- EXERCISE DETAILS: Copy the lines of the listing below word for word, starting at the line that contains "Choose the Max time range" and ending at the line that contains "[x=138, y=279]", with both of those lines included.

- MATERIAL TO PROCESS:

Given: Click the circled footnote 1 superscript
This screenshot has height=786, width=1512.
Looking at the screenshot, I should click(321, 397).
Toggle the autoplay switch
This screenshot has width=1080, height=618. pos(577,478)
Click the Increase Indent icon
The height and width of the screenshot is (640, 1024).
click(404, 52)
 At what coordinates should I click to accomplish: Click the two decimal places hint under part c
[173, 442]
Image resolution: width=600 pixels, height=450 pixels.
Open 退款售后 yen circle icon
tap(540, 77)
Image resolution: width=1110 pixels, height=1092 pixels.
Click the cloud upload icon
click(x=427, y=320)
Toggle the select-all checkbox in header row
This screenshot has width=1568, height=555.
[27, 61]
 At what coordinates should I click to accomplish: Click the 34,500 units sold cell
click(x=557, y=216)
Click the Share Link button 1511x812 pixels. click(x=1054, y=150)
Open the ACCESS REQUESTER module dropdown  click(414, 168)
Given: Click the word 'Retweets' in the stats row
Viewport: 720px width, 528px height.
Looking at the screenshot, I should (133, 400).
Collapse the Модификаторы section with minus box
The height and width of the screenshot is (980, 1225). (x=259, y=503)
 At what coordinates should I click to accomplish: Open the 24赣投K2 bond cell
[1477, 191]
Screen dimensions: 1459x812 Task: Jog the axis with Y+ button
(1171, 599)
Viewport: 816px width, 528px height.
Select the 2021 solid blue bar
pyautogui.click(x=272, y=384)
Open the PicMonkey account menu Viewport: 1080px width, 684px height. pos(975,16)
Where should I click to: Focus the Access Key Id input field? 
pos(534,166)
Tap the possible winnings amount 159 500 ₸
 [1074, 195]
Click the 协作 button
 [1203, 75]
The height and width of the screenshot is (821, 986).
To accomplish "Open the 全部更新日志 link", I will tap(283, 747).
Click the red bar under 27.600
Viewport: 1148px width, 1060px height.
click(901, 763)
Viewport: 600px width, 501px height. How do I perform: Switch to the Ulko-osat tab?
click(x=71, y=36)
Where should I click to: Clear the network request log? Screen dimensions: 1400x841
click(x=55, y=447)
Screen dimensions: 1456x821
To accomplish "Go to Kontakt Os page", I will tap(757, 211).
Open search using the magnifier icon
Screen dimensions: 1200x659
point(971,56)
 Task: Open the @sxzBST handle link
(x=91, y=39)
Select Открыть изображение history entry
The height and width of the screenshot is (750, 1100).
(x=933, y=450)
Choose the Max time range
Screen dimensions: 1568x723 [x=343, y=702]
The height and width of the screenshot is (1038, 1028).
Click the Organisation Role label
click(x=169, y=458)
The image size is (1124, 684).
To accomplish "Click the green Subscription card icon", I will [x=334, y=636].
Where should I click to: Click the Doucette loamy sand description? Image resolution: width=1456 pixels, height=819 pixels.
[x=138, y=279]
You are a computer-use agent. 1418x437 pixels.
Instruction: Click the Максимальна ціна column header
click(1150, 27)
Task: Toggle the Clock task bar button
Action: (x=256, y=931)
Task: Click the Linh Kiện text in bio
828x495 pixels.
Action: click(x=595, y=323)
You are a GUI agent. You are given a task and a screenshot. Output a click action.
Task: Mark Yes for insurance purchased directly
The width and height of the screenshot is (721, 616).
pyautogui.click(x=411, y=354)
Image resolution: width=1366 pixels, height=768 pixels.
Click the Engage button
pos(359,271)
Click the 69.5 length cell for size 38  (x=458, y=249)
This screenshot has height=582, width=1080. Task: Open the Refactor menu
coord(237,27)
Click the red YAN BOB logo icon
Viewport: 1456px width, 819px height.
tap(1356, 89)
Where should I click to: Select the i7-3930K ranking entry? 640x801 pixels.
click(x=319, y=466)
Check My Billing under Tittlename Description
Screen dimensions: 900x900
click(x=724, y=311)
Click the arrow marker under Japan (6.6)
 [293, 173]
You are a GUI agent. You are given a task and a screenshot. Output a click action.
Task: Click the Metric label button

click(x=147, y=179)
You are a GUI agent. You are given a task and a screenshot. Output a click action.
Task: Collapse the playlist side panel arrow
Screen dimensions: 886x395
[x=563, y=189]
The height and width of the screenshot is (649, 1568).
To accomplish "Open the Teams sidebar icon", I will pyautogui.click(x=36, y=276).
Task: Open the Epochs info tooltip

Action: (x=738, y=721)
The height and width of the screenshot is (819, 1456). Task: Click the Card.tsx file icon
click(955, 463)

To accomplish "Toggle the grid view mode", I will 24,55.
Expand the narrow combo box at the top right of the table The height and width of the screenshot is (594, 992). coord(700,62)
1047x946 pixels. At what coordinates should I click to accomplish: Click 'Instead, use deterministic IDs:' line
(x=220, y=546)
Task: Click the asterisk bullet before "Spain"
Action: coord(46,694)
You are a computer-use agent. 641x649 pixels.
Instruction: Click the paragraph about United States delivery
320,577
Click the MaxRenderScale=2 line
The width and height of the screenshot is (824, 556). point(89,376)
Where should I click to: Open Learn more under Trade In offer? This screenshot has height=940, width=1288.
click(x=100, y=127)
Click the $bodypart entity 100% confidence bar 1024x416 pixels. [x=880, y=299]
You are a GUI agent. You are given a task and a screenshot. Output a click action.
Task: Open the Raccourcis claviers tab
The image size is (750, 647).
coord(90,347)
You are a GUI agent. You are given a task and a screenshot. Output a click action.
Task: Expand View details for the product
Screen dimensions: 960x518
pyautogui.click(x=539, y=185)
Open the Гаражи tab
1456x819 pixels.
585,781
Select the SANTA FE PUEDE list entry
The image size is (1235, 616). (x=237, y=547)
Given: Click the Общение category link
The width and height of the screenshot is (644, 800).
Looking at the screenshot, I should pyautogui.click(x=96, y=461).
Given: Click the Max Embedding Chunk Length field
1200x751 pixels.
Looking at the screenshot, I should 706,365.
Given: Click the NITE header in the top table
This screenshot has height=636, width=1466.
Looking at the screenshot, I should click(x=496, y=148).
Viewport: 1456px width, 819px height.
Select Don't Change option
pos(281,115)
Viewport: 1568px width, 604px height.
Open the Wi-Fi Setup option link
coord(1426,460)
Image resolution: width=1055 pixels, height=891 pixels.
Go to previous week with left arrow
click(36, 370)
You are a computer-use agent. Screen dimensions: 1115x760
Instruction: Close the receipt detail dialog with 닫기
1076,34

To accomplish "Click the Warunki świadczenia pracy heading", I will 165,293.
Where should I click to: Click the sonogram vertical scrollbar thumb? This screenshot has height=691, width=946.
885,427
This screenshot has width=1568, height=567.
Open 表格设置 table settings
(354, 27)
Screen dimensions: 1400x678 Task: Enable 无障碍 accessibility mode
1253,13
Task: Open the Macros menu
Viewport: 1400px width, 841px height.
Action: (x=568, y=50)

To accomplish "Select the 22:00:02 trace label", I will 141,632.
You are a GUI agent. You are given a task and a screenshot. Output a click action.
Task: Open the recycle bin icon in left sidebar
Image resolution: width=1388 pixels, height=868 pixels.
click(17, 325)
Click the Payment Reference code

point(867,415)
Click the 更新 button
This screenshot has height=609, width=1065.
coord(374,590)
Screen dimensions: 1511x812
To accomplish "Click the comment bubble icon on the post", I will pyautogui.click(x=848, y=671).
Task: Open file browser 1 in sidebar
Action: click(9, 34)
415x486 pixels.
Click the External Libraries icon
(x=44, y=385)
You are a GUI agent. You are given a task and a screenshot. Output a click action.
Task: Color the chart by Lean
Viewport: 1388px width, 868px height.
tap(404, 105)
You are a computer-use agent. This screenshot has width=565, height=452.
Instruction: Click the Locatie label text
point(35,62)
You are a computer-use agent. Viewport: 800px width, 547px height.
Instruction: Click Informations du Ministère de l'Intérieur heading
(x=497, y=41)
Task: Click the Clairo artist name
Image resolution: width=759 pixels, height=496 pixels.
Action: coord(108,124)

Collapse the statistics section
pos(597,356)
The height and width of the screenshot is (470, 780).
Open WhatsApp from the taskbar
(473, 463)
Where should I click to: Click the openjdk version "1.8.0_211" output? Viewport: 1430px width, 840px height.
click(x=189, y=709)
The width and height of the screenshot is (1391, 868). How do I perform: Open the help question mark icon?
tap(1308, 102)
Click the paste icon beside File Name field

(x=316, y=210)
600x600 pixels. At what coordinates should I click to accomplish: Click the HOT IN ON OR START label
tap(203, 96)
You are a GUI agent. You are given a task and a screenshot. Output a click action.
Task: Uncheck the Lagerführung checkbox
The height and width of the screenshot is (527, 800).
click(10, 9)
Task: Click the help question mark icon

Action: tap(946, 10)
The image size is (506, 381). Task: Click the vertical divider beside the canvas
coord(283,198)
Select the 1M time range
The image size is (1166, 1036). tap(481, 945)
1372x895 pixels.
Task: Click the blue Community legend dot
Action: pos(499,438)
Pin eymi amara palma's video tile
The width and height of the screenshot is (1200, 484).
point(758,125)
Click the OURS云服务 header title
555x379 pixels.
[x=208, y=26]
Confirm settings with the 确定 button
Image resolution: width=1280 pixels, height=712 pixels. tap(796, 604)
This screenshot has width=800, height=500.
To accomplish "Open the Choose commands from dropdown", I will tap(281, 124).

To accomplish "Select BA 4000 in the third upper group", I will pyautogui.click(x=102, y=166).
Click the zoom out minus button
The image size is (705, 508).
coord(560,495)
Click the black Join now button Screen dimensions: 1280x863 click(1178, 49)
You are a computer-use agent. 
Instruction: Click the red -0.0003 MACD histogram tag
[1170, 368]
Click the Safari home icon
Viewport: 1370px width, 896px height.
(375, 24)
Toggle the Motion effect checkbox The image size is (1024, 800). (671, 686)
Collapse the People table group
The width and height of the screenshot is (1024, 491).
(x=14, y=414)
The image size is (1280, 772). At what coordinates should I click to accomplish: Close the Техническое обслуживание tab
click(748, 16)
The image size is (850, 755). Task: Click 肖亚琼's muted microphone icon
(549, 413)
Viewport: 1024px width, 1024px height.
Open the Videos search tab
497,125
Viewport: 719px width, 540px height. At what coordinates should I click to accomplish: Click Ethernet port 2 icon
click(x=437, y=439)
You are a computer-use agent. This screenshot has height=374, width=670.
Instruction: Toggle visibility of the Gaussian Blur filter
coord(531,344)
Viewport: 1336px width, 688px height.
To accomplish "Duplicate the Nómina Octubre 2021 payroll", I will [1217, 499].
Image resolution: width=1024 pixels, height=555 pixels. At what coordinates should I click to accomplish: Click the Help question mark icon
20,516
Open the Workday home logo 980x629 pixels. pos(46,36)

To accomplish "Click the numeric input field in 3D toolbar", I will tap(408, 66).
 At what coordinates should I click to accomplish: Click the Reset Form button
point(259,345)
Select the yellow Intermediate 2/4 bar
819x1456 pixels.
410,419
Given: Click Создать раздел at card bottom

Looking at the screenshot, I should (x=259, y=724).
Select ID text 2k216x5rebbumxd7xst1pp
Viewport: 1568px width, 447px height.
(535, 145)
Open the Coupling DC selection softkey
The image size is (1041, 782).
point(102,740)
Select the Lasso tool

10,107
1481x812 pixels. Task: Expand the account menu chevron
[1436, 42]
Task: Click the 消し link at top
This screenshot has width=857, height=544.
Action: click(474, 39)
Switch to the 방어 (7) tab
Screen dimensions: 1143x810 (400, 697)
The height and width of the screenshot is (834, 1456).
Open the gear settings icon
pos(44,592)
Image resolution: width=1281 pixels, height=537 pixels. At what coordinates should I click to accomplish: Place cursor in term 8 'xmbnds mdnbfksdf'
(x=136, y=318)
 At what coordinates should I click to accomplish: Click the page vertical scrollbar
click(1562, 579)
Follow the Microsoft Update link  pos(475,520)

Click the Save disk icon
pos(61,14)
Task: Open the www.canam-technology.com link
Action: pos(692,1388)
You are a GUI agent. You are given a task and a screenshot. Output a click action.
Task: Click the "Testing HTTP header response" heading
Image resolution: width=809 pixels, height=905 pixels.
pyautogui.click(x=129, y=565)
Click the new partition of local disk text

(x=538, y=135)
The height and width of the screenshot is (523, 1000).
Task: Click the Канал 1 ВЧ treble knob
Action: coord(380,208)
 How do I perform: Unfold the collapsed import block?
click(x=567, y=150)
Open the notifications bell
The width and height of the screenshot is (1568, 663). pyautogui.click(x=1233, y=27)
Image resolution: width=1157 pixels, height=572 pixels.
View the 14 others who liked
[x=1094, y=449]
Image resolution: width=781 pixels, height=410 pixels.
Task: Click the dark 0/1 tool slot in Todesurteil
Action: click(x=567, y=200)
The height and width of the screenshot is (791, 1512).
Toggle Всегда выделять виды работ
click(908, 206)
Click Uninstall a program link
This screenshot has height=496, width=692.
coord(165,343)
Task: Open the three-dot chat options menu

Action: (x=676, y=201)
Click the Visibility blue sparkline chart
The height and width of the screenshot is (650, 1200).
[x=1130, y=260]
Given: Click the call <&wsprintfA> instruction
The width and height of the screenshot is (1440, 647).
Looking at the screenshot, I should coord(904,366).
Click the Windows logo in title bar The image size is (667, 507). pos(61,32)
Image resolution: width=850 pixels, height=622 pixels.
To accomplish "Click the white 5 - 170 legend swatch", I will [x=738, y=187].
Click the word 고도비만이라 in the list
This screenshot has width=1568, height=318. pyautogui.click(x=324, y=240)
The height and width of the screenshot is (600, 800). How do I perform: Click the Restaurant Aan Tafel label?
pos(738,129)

- SOLUTION FOR THIS PROBLEM:
Choose the Max time range
Screen dimensions: 1568x723 [x=343, y=702]
The height and width of the screenshot is (1038, 1028).
Click the Organisation Role label
click(x=169, y=458)
The image size is (1124, 684).
To accomplish "Click the green Subscription card icon", I will [x=334, y=636].
Where should I click to: Click the Doucette loamy sand description? Image resolution: width=1456 pixels, height=819 pixels.
[x=138, y=279]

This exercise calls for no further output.